Supplied data START

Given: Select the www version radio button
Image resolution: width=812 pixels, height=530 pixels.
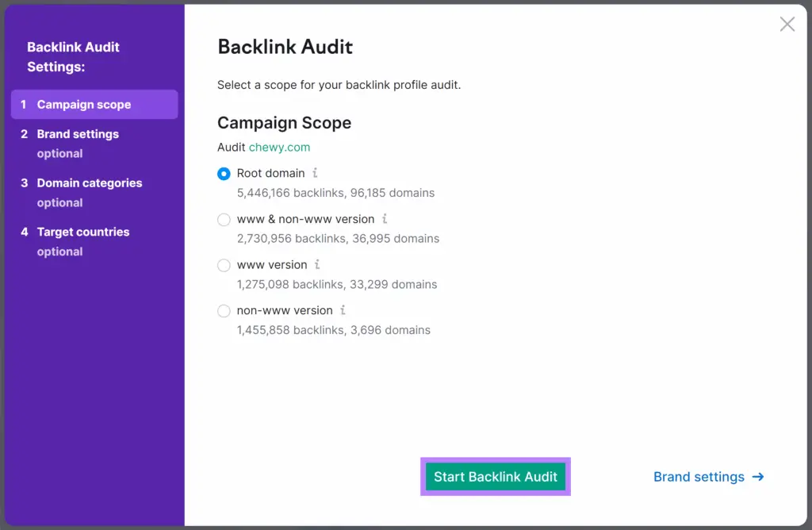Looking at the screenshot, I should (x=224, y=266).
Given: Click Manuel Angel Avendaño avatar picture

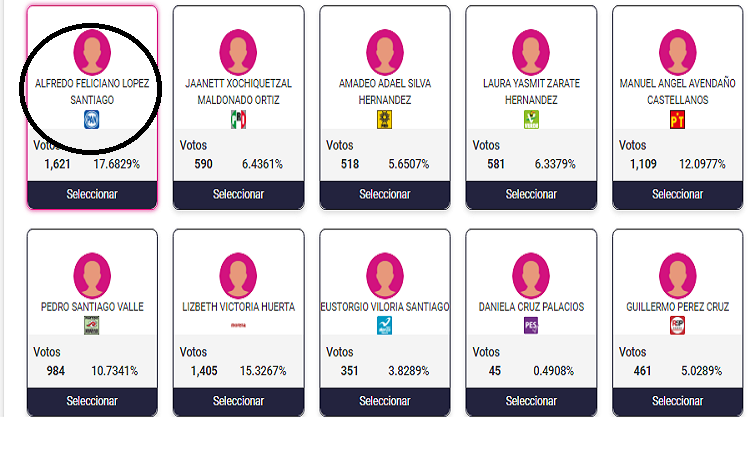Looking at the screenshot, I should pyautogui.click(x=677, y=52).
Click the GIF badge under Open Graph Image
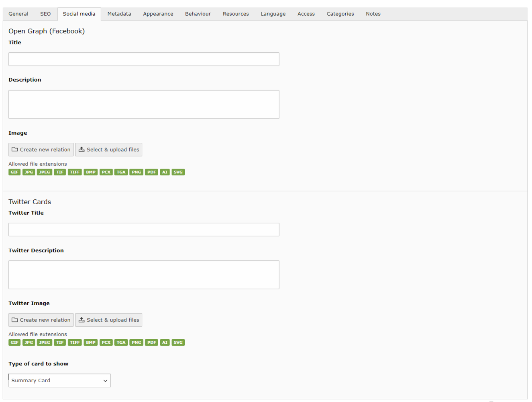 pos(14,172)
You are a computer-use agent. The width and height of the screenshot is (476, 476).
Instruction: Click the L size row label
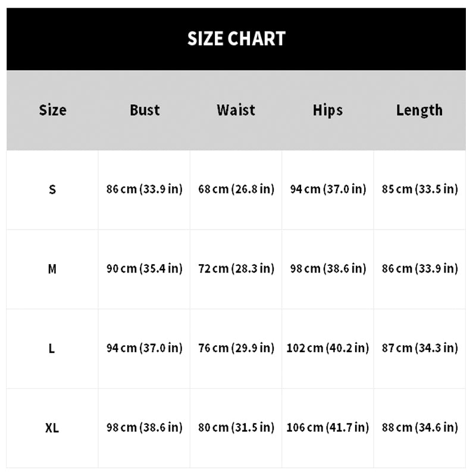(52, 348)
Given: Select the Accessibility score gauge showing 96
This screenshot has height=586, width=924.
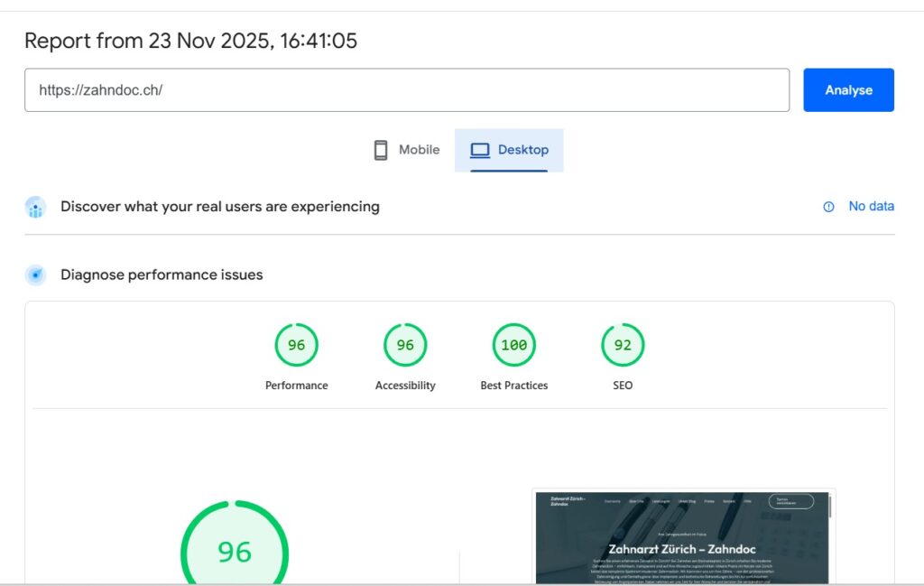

Supplied data END
Supplied data START

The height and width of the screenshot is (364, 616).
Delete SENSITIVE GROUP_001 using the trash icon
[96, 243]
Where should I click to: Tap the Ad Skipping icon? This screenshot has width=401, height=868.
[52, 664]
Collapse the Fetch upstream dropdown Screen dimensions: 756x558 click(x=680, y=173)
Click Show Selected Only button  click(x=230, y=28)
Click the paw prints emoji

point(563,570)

Supplied data END
Supplied data START

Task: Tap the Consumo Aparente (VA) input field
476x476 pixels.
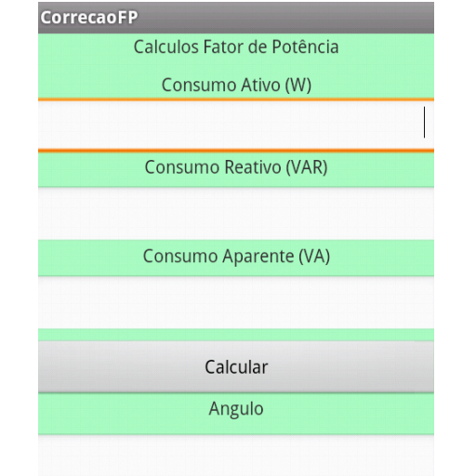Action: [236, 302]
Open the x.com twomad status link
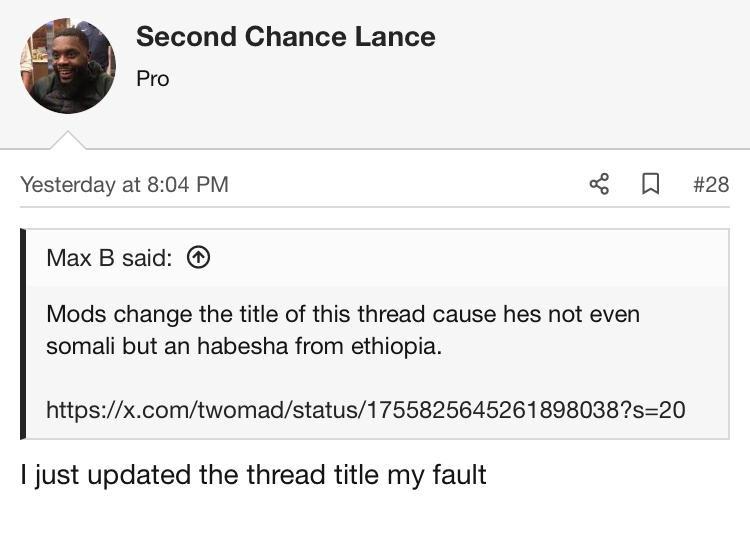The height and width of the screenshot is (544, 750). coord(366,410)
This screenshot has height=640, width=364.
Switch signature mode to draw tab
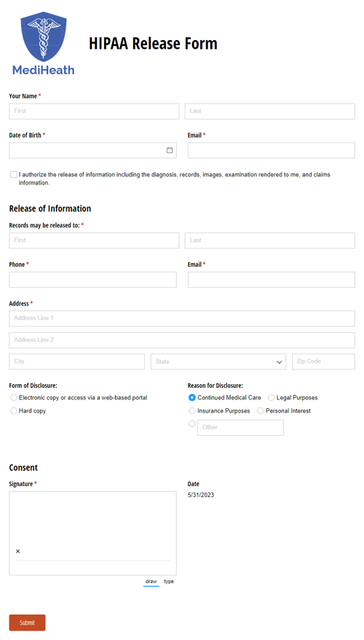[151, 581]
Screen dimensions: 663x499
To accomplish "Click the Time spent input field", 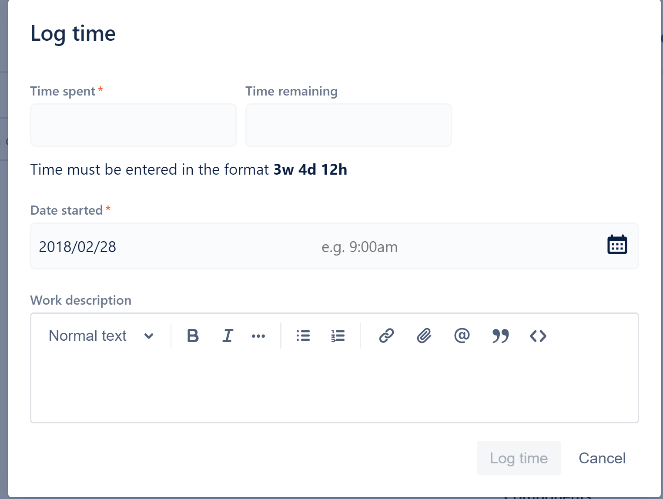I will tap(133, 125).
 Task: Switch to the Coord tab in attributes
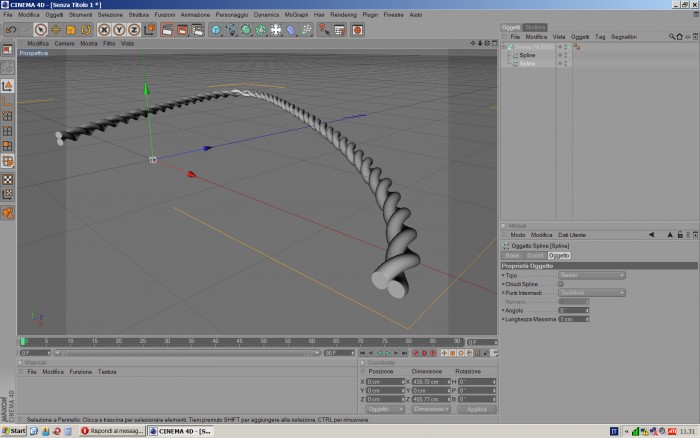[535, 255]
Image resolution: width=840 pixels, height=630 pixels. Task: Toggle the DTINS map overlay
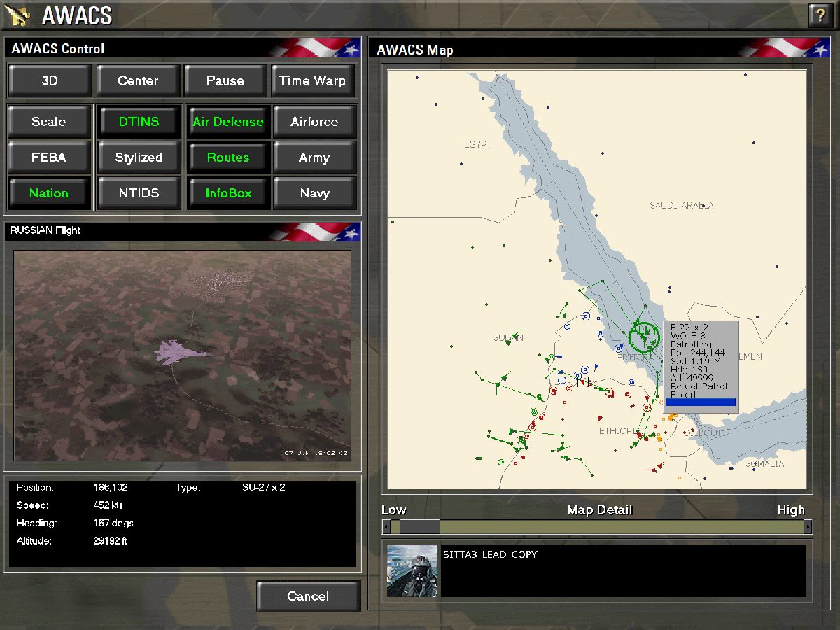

Supplied data END

Task to complete: What you return from the records above should be exactly everything from the line with "Given: Select the www version radio button" down to the line with "This screenshot has height=586, width=924.", both kept, and no pictures.

Problem solution:
Given: Select the www version radio button
Image resolution: width=812 pixels, height=530 pixels.
Looking at the screenshot, I should (x=224, y=266).
Given: Click Manuel Angel Avendaño avatar picture

Looking at the screenshot, I should pyautogui.click(x=677, y=52).
Click the GIF badge under Open Graph Image
 pos(14,172)
You are a computer-use agent. The width and height of the screenshot is (476, 476).
Instruction: Click the L size row label
(52, 348)
Given: Select the Accessibility score gauge showing 96
This screenshot has height=586, width=924.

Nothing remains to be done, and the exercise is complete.